You are viewing a plain text version of this content. The canonical link for it is here.
Posted to dev@httpd.apache.org by Marc Slemko <ma...@znep.com> on 1999/12/26 09:10:27 UTC

Ban MSIECrawler

Just a FYI; if you haven't already (and most people probably have), make
sure to ban anything resembling:

Mozilla/4.0 (compatible; MSIE 4.01; MSIECrawler; Windows 95)

from your site.  This is, AFAIK, IE in it's lame-ass "kill the web" mode.

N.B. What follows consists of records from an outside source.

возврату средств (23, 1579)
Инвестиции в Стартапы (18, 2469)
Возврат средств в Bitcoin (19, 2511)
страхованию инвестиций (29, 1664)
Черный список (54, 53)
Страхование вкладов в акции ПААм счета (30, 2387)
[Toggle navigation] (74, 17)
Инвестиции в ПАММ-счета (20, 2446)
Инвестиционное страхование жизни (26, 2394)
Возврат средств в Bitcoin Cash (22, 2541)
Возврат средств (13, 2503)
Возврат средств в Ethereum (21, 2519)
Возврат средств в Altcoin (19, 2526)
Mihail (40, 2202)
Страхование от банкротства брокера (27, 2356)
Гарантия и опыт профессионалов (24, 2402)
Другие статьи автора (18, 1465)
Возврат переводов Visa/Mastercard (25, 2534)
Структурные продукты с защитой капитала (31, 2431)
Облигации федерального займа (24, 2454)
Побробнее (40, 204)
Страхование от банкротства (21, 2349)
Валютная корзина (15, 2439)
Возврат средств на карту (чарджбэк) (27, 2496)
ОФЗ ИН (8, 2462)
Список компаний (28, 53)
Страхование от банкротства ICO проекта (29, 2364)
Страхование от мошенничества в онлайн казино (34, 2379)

I just saw a site get pummelled by over 250 hits per second from a bunch
of users using this.  They weren't doing anything special, I have no
reason to think there was any planned DoS attack.  The site simply had
something like:

ErrorDocument 404 http://site.example.com/notthere.html

in a .htaccess, ...where /notthere.html didn't exist on the site.

So whenever this pile of junk got a 404, it ended up getting stuck in a
loop of redirects to the same page it was already on.  How can MS release
software like this?


Re: Ban MSIECrawler

Posted by Marc Slemko <ma...@znep.com>.
On Sun, 26 Dec 1999, Greg Stein wrote:

> On Sun, 26 Dec 1999, Marc Slemko wrote:
> > Just a FYI; if you haven't already (and most people probably have), make
> > sure to ban anything resembling:
> > 
> > Mozilla/4.0 (compatible; MSIE 4.01; MSIECrawler; Windows 95)
> > 
> > from your site.  This is, AFAIK, IE in it's lame-ass "kill the web" mode.
> > 
> > I just saw a site get pummelled by over 250 hits per second from a bunch
> > of users using this.  They weren't doing anything special, I have no
> > reason to think there was any planned DoS attack.  The site simply had
> > something like:
> > 
> > ErrorDocument 404 http://site.example.com/notthere.html
> > 
> > in a .htaccess, ...where /notthere.html didn't exist on the site.
> > 
> > So whenever this pile of junk got a 404, it ended up getting stuck in a
> > loop of redirects to the same page it was already on.  How can MS release
> > software like this?
> 
> Actually, it is a pretty nice feature to yank down a bunch of pages so
> that they will be available when you disconnect your laptop from the
> Internet. I'm not familiar with a similar feature in any other browser.
> It's kind of nice, actually, to have a copy of a web site on the plane
> with you for reference while you work.

That's fine, but its implementation is horrible enough that making the
webserver available to actual users is far more important than letting
MSIECrawler crap all over it...

> 
> If a site continues to return a redirect on an error, then what is the
> client supposed to do? It should go get the other document.
> 
> Personally... I can easily understand the fetch loop that results. Since

That's why RFC2068 said (and 1945 had something almost the same):

10.3 Redirection 3xx

   This class of status code indicates that further action needs to be
   taken by the user agent in order to fulfill the request. The action
   required MAY be carried out by the user agent without interaction
   with the user if and only if the method used in the second request is
   GET or HEAD. A user agent SHOULD NOT automatically redirect a request
   more than 5 times, since such redirections usually indicate an
   infinite loop.

which was amended in RFC2616 to:

10.3 Redirection 3xx

   This class of status code indicates that further action needs to be
   taken by the user agent in order to fulfill the request.  The action
   required MAY be carried out by the user agent without interaction
   with the user if and only if the method used in the second request is
   GET or HEAD. A client SHOULD detect infinite redirection loops, since
   such loops generate network traffic for each redirection.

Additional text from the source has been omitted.